第84話 騎士の誓約

 俺が胸の中で百ばかり数えた頃、クリストフが、ようやく口を開く。


「私個人の思いは、まさに殿下のそれと同じ。国の存亡や民の生命を賭け事のチップとして張るような大公のお考えは、国主としてあり得ざるものだと思っております。ですが、私は武人として……主君から与えられた職掌に背くことはできません。殿下……どうか、この場で私を斬り捨てて頂きたい。誰よりも信頼する、ドミニク殿下の剣にかかって死ぬのなら、幸せな最期でありましょう」


 持っていた剣を静かに机上に置いて丸腰になると、クリストフはドミニクの前にひざまずいて、深く頭を垂れた。
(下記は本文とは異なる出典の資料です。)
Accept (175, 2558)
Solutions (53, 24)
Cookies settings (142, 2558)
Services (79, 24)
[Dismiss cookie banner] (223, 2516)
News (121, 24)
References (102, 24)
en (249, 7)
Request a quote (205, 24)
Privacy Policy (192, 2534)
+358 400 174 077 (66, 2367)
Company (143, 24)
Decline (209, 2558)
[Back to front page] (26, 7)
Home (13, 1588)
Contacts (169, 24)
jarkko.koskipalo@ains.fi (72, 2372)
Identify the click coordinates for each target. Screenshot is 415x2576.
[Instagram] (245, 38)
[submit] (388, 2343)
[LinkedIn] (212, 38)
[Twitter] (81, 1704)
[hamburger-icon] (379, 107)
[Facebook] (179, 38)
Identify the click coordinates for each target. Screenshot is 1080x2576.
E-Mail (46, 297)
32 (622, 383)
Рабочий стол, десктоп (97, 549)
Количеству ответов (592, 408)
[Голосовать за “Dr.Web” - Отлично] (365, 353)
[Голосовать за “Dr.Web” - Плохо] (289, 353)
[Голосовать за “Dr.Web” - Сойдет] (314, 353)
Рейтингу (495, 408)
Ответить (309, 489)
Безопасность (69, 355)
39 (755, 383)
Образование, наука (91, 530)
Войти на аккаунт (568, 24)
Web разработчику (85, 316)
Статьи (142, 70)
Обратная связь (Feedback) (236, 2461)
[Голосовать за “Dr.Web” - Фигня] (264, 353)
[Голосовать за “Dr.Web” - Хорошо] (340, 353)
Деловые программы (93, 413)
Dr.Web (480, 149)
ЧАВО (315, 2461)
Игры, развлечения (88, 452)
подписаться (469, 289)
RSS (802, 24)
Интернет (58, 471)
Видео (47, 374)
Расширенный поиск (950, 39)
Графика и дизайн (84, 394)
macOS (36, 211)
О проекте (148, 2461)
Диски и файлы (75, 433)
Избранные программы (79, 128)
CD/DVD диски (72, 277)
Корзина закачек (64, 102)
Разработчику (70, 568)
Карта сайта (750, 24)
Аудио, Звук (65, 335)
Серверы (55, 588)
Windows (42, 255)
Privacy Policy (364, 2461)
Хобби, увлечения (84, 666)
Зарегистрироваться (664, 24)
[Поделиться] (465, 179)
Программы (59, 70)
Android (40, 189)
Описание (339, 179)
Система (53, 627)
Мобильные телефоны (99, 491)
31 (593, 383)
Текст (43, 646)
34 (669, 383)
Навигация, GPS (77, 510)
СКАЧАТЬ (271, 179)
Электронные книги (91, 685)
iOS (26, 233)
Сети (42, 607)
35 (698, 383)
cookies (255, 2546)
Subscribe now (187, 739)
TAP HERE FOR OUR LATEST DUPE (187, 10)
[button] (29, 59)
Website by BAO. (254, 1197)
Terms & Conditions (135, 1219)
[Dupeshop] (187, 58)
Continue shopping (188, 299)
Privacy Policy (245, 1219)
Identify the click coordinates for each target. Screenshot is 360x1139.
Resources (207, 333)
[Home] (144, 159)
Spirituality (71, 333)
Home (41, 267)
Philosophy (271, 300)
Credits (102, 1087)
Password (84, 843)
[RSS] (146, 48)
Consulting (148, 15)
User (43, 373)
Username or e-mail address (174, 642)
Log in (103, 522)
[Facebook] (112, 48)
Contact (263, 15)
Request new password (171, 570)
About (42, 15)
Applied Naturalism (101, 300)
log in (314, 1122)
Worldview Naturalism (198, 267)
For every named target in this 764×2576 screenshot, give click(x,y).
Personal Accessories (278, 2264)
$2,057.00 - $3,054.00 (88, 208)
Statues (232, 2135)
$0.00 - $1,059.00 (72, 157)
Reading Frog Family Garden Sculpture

「クリストフ……どうしても、この私と同じ道を歩いてもらうことはできぬか」


「はっ……申し訳ございませぬ」


 唇を震わせながらドミニクが発した最後の願いに、青年は静かに、だが迷いなく応えた。彼女は暫く眼を閉じ呼吸を整え……意を決したように剣を抜く。


「済まぬ……クリストフ」


「……お慕い申しておりました」


 透明な雫を頬に伝わせながらドミニクが佩剣を振りかぶって大きく息を吸った時、弾むアルトが彼女を制した。


「お待ちくださいっ、死にゆく者には、最期の教悔が必要ですっ!」


 気が抜けたように剣を降ろすドミニクの前にクリスタの碧い髪が滑り込み、クリストフと同じようにひざまずいて、その耳に何やらひそひそとささやいている。彼は眼を驚きに見開きつつクリスタにささやきを返し、しばらく二人の間で額を突き合わせるように密やかな会話が交わされる。


 そんな二人のやり取りを見ているうちに何だかもやもやと、不安のような、怒りのような感情が、俺の胸に湧いてくる。いったい何なのだろう、この感情は。


 確かに覚えのあるこの気持ちは……ああ、これは嫉妬、認めたくないが嫉妬心だ。俺は、クリスタと親密に言葉を交わすあの誠実そうな青年に、あろうことか焼き餅を焼いているんだ。妹のように愛しんでいこうと思っていたのに、俺はクリスタを、「女」として独占したいという欲望を、いつしか抱くようになってしまったのか。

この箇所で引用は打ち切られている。